Title: Reevaluating copper algaecide dosing to manage water quality: A multiple linear regression approach

Author
item MCDONALD, M - Auburn University
item HENNESSEY, A - Auburn University
item JOHNSON, P - Auburn University
item GLADFELTER, M - Auburn University
item MERRILL, K - Auburn University
item TENISON, S - Auburn University
item GANEGODA, J - Auburn University
item HOANG, T - Auburn University
item Torbert Iii, Henry
item Beck, Benjamin
item WILSON, A - Auburn University

Submitted to: Environmental Toxicology and Chemistry
Publication Type: Peer Reviewed Journal
Publication Acceptance Date: 6/26/2025
Publication Date: 9/30/2025
Citation: Mcdonald, M.B., Hennessey, A.V., Johnson, P.P., Gladfelter, M.F., Merrill, K.L., Tenison, S.E., Ganegoda, J.S., Hoang, T.C., Torbert III, H.A., Beck, B.H., Wilson, A.E. 2025. Reevaluating copper algaecide dosing to manage water quality: A multiple linear regression approach. Environmental Toxicology and Chemistry. 44(10):2957-2966. https://doi.org/10.1093/etojnl/vgaf175.
DOI: https://doi.org/10.1093/etojnl/vgaf175

Interpretive Summary: Copper sulfate pentahydrate has been used extensively to control the growth of nuisance algae in freshwater systems for over a hundred years. While the use of copper is well-studied, the dosing methodologies employed are less understood and lack a rigorous scientific basis. This study aimed to develop a predictive multiple linear regression (MLR) model based on basic water quality parameters that can be used to determine an optimal algicidal dose that minimizes non-target effects on the overall aquatic ecosystem.. Results from this experiment show that the MLR derived dose, which contained 60% less copper than the standard dose, resulted in equivalent control of harmful algae (95% reduction). Furthermore, the MLR dose caused less harm to the overall phytoplankton and zooplankton communities than the alkalinity-based dose. These results hold promise in the development of more sustainable water management practices that allow for harmful algal control while also preserving natural ecosystem function.

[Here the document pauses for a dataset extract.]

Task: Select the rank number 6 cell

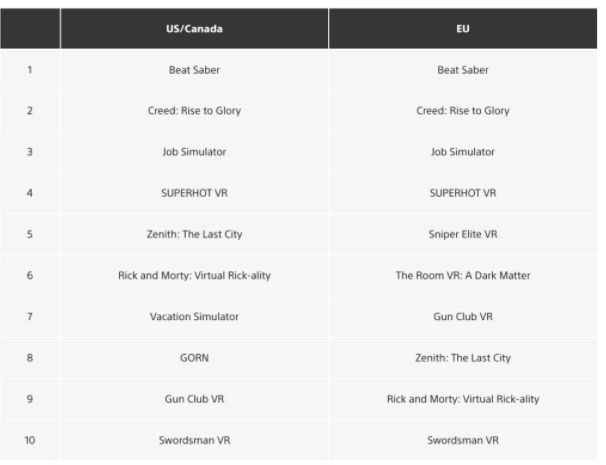Action: (x=30, y=275)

Technical Abstract: Copper sulfate pentahydrate has been used extensively to control the growth of nuisance algae in freshwater systems for over a hundred years. While the use of copper is well-studied, the dosing methodologies employed are less understood and lack a rigorous scientific basis. This study aimed to develop a predictive multiple linear regression (MLR) model based on basic water quality parameters that can be used to determine an optimal algicidal dose that minimizes non-target effects on the overall aquatic ecosystem. This model was developed from a series of comprehensive controlled laboratory bioassays relating key water quality parameters such as pH, hardness, alkalinity and dissolved organic carbon (DOC) to algal copper toxicity. These bioassays demonstrated that DOC and pH were the most important predictors of algal toxicity (R2 = 0.813, P < 0.0001). Subsequently, a field-based application of the novel MLR derived dose was conducted using a replicated, 28-day experiment in an active aquaculture pond. Results from this experiment show that the MLR derived dose, which contained 60% less copper than the standard dose, resulted in equivalent control of harmful algae (95% reduction). Furthermore, the MLR dose caused less harm to the overall phytoplankton and zooplankton communities than the alkalinity-based dose. These results hold promise in the development of more sustainable water management practices that allow for harmful algal control while also preserving natural ecosystem function.